8  Gradient of a scalar field

Lets consider the problem of calculating the rate of change of a scalar \(\phi\) in some particular direction. For an infinitesimal vector displacement \(d\mathbf{r}\) forming its scalar product we get \[ \begin{aligned} \nabla \phi \cdot d \mathbf{r} & =\left(\frac{\partial \phi}{\partial x} \hat{\imath}+\frac{\partial \phi}{\partial y} \hat{\jmath}+\frac{\partial \phi}{\partial z} \hat{k}\right) \cdot(\hat{\imath} d x+\hat{\jmath} dy+ \hat{k} d z) \\ & =\frac{\partial \phi}{\partial x} d x+\frac{\partial \phi}{\partial y} d y+\frac{\partial \phi}{\partial z} d z \end{aligned} \]

8.1 Partial Derivative

Ok lets pause for a second and look at exactly what a partial derivative is.

Lets take a function of two variables \(f(x, y)\) We can define a derivative for \(f(x, y)\) in \(x\) by saying that it is the derisive of \(f(x, y)\) when holding \(y\) constant (we could do the same with respect to \(y\) holding \(x\) constant). We write this \(\frac{\partial f}{\partial x}\) the partial derivative of \(f(x, y)\) with respect to \(x\). Similarly \(\frac{\partial f}{\partial y}\). Formally this is \[ \frac{\partial f}{\partial x}=\lim _{\Delta x \rightarrow 0} \frac{f(x+\Delta x, y)-f(x, y)}{\Delta x} \]

and similarly for \(\frac{\partial f}{\partial y}\). You may also see partials written as \(\left(\frac{\partial f}{\partial x}\right)_{y}\) would indicate \(y\) is held constant.

8.2 Total differential and total derivative

Suppose we make small changes in \(x\) and \(y\) \[ \begin{aligned} \Delta f &=f(x+\Delta x, y+\Delta y)-f(x, y) \\ &= \left[\frac{f(x+\Delta x, y+\Delta y)-f(x, y+\Delta y)}{ \Delta x}\right] \Delta x+\left[\frac{f(x+\Delta x, y + \Delta y)-f(x+\Delta x, y)}{\Delta y}\right]\Delta y\\ \Delta f &\approx \frac{\partial f(x, y)}{\partial x} \Delta x+\frac{\partial f(x, y)}{\partial y} \Delta y \end{aligned} \]

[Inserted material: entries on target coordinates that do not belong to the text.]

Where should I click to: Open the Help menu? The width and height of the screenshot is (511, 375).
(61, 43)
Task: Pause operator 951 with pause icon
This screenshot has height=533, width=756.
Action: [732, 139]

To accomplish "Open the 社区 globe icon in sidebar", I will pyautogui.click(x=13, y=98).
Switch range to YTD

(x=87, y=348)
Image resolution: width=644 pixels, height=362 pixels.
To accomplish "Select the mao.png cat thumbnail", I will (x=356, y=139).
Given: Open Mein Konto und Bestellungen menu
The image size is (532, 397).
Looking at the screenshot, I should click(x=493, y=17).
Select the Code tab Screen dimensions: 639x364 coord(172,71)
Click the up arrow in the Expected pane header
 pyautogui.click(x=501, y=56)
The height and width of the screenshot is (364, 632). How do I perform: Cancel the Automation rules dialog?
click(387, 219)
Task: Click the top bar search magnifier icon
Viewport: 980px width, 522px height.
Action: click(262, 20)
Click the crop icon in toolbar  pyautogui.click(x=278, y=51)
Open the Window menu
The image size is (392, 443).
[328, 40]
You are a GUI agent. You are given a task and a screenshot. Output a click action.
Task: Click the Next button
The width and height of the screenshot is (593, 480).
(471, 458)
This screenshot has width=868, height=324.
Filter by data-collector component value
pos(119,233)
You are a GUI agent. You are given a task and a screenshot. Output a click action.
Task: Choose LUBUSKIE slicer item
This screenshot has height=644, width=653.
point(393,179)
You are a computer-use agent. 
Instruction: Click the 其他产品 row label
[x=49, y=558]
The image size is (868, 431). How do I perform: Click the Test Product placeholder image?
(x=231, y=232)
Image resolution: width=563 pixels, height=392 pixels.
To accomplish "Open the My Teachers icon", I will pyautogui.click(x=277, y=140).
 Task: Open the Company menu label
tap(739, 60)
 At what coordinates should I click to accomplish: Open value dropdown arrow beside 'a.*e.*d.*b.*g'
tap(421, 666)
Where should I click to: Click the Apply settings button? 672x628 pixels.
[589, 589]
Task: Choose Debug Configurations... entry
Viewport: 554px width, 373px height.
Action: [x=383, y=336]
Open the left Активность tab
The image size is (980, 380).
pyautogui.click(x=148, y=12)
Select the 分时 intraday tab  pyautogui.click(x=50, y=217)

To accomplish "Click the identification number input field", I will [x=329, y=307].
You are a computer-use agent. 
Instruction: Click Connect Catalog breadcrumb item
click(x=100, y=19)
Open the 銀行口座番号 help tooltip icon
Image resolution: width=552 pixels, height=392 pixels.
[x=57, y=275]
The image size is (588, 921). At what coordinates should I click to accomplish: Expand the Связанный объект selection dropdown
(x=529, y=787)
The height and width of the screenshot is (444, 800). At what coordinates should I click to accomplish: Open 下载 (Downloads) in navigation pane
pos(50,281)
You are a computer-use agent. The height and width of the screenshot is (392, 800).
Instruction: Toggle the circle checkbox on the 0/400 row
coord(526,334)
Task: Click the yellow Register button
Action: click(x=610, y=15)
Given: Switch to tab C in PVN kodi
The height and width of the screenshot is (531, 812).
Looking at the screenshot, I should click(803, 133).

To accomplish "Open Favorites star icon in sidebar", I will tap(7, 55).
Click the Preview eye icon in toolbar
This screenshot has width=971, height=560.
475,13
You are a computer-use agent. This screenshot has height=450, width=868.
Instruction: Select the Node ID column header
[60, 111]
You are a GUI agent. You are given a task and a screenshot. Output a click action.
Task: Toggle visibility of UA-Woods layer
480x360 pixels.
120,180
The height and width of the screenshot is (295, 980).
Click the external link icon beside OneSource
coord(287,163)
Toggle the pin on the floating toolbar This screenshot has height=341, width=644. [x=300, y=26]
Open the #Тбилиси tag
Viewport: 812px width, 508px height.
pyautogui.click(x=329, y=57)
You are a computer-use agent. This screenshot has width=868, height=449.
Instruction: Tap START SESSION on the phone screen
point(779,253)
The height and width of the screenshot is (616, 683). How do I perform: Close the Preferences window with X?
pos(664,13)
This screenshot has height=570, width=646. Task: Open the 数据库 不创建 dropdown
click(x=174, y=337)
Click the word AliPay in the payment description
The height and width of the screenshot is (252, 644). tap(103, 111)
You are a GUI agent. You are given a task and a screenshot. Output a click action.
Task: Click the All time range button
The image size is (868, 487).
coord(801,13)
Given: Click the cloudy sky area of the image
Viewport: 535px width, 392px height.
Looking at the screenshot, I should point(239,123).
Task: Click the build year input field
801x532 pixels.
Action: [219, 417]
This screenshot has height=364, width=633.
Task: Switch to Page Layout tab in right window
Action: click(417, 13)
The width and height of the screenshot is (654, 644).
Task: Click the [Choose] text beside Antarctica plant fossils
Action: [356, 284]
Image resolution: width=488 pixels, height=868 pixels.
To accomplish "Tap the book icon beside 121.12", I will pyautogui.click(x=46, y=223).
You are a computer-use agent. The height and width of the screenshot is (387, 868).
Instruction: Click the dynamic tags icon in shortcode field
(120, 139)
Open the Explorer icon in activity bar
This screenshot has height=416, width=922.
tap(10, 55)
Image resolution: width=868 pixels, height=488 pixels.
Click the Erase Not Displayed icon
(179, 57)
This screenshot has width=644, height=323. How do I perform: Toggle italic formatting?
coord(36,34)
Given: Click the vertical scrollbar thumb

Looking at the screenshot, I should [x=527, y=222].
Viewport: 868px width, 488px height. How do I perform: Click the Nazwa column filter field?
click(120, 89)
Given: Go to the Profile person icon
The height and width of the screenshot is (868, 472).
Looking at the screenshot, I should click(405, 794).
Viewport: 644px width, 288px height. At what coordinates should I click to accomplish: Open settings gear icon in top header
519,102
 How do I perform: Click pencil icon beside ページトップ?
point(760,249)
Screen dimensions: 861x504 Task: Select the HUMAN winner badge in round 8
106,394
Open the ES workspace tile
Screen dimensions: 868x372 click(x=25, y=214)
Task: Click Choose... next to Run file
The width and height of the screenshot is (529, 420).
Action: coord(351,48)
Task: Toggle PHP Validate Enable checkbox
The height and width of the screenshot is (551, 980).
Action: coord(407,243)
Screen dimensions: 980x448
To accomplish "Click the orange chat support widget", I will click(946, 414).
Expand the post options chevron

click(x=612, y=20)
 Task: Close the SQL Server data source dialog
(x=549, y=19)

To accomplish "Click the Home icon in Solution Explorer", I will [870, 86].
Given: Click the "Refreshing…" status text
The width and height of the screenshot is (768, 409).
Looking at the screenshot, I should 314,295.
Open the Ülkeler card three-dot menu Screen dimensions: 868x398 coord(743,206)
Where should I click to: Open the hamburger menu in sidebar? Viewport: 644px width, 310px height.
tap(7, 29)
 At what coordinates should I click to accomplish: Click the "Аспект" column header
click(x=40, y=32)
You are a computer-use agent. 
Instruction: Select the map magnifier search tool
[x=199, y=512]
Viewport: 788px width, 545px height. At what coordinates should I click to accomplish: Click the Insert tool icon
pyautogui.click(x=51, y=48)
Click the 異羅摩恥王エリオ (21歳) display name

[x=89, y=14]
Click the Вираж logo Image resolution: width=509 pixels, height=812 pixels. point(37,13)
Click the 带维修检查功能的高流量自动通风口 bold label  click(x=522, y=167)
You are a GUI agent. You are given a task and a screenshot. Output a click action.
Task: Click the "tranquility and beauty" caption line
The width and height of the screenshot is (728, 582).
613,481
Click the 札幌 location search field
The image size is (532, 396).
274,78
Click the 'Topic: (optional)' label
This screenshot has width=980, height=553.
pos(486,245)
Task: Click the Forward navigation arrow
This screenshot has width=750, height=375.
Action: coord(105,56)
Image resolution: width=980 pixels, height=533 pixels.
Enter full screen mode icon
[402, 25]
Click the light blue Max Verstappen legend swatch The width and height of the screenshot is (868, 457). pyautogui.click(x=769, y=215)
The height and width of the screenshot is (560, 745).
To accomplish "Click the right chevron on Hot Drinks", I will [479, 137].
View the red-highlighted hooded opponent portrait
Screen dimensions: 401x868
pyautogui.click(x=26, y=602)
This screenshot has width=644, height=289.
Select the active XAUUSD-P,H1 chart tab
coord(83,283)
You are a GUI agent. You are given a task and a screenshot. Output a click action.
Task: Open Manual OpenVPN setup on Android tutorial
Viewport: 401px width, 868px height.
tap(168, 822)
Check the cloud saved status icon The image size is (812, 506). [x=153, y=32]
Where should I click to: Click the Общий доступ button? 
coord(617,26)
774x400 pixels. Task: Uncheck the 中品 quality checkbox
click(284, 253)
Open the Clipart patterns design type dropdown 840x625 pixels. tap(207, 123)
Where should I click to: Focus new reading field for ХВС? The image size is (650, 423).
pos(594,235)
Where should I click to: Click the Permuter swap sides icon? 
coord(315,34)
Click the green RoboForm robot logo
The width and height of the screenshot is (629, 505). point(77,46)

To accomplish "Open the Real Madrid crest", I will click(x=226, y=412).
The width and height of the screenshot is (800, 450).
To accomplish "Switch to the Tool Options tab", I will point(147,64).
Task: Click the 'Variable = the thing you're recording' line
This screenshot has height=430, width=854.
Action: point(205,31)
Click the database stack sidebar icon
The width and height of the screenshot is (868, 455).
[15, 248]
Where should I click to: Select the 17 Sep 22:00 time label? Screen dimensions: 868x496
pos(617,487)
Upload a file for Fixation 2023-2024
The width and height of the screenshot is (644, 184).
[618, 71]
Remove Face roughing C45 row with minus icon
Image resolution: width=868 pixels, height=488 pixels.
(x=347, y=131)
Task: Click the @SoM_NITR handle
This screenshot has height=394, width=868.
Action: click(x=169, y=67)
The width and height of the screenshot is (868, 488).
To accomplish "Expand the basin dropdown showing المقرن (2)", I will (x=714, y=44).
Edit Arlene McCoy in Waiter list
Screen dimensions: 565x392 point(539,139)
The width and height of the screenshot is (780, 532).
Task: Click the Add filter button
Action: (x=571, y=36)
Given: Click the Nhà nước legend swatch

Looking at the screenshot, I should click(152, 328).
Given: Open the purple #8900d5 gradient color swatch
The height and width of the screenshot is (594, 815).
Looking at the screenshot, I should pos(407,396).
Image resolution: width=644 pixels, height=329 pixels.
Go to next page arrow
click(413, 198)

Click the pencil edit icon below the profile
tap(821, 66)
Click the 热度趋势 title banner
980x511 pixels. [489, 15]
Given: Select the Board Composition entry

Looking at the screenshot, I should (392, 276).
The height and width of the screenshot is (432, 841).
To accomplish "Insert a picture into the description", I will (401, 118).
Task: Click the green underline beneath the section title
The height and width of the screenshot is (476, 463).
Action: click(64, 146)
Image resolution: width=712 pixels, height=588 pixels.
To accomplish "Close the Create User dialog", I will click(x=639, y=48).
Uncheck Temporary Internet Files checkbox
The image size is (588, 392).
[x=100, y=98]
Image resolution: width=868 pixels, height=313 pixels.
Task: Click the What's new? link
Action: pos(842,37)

\(\Delta x+\Delta y \rightarrow 0\) we get the ‘total differential’ \[ d f=\frac{\partial f(x, y)}{\partial x} d x+\frac{\partial f(x, y)}{\partial y} d y \]

this can he extended to \[ d f=\frac{\partial f}{\partial x_{1}} d x_{1}+\frac{\partial f}{\partial x_{2}} d x_{2}+\frac{\partial f}{\partial x_{3}} d x_{3}+\cdots \frac{\partial f}{\partial x_{n}} d x_{n} \]

Returning back to our original work \[ \nabla \phi \cdot d \mathbf{r}=\frac{\partial \phi}{\partial x} d x+\frac{\partial \phi}{\partial y} d y+\frac{\partial \phi}{\partial z} d z \] the right hand side is the total differential in \(\phi\).

Now lets consider \(x\) and \(y\) are functions of \(u\) \[ \begin{aligned} & d f=\frac{\partial f}{\partial x} d x+\frac{\partial f}{\partial y} d y \\ & \frac{d f}{d u}=\frac{\partial f}{\partial x} \frac{d x}{d u}+\frac{\partial f}{\partial y} \frac{d y}{d y} \\ & \frac{d f}{d u}=\sum_{i=1}^{n} \frac{\partial f}{\partial x_{i}} \frac{d x_{i}}{d u} \end{aligned} \]

Chain Rule for partial differentiation.